Anonymous wrote:Because nearly all of these posts are about men who would like to offload the emotional labor of their marriage to their wives. Their wives should not have to take it all on.
It would be very rare on here to see a post from a man saying he has been given too many responsibilities to his wife’s parents.
Anonymous wrote:Anonymous wrote:Not sure but I can't imagine my DH dealing with any sort of anything with either of my parents.
+1
And they get along just fine, no issues.
Total double standard regarding this, IMO.
Anonymous wrote:Anonymous wrote:The other piece of this is that for me (a woman), I handle about 80% of the day to day logistics of my family's life. My inlaws are fine, but I do not need to add managing them to my already quite full plate.
In terms of balancing household labor in my own house, it has worked much better for me to have bright lines around things that are "not mine" because it absolves me of needing to take action / take care of a particular thing. This means my MIL texts both me and her son about (whatever the issue of the day is), he will respond.
My parents would never DREAM of texting my husband (I deal with them on my own), so this means that the family organizing/obligation labor is roughly equally distributed.

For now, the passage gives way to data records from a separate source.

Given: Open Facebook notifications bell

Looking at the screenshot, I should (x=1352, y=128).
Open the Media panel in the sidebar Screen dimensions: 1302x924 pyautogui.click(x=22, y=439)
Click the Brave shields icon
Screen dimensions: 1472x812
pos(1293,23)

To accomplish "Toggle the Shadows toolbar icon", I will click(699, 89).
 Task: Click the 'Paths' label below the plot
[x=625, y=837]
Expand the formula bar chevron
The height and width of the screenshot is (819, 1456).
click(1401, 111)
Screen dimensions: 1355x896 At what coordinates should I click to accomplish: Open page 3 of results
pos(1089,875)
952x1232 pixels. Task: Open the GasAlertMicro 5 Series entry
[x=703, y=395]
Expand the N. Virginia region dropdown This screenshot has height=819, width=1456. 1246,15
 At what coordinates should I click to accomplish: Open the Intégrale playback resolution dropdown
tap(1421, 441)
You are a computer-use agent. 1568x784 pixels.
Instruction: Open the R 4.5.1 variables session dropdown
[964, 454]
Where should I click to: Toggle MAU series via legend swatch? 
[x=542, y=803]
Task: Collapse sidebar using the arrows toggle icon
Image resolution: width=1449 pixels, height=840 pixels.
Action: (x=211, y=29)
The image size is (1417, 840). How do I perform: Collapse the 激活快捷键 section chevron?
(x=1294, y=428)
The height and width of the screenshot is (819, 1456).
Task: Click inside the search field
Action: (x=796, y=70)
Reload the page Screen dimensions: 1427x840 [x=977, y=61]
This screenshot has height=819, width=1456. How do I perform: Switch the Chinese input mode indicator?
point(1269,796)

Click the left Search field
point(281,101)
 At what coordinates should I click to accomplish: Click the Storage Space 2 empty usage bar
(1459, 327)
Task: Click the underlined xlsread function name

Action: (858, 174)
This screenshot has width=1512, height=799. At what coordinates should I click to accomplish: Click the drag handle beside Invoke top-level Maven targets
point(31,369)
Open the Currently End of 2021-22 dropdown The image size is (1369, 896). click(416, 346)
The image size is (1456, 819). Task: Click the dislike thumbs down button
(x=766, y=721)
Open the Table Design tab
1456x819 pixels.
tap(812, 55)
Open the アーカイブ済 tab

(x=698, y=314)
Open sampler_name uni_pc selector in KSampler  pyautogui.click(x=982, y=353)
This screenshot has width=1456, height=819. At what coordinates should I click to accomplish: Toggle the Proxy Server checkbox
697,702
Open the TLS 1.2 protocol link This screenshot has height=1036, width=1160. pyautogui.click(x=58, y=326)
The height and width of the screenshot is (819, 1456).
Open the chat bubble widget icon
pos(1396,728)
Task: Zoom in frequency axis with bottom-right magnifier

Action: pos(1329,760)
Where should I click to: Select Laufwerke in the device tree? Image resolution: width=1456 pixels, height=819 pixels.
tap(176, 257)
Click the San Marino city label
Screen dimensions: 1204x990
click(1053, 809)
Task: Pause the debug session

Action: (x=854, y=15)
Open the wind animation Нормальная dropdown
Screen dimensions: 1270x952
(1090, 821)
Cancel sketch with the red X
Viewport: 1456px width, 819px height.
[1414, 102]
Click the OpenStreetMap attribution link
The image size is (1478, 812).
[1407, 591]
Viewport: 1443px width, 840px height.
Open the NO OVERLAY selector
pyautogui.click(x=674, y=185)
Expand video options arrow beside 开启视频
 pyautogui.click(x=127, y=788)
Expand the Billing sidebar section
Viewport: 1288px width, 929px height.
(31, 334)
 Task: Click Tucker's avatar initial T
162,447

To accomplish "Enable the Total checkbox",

I’d never thought of this, but my interactions are the same way. We live far from both ILs and my parents and texting is the main form of communication used by all. My MIL always includes her son and me on texts about presents, mailings, plans etc. My mom would never think to include him on texts like that. Neither Dads make any of these plans. I tend to let my husband respond to his mom unless it’s a “did the package arrive” type question and I’m already home.
So letting my husband deal with his mom just evens it out as I’m dealing with mine.
'Anonymous wrote:I often see people respond to posts about IL issues with something along the lines of "Why are you involved at all? Let your spouse handle it."
Certainly, sometimes that is the right answer. I myself have on occasion said to my spouse, "You need to deal with your mother." But why is it that some people think it is ALWAYS the right answer?
My MIL is a person in my life. She is in my spouse's life and in my kids' lives. While she can be extraordinarily frustrating and intrusive, she is somebody that I have a relationship with, my own. Why should I not raise it with her directly if she has done something to offend/upset me? I do that with everyone else in my life.
Now, if I literally did not want to have any personal relationship with her at all, did not want her "in my life" it would make sense. But assuming I do...
Genuinely curious about this approach to ILs.
Anonymous wrote:The other piece of this is that for me (a woman), I handle about 80% of the day to day logistics of my family's life. My inlaws are fine, but I do not need to add managing them to my already quite full plate.
In terms of balancing household labor in my own house, it has worked much better for me to have bright lines around things that are "not mine" because it absolves me of needing to take action / take care of a particular thing. This means my MIL texts both me and her son about (whatever the issue of the day is), he will respond.
My parents would never DREAM of texting my husband (I deal with them on my own), so this means that the family organizing/obligation labor is roughly equally distributed.
Anonymous wrote:Small, mundane things, sure, either spouse can handle.
But for more serious issues, it's safer to let the spouse handle their own respective families. If my parents did something that DH and I didn't like, I'd rather that I address it with them than him. They may not like my pushback, but they'll always love me no matter what. If DH does the pushback, they'd be offended and alienated.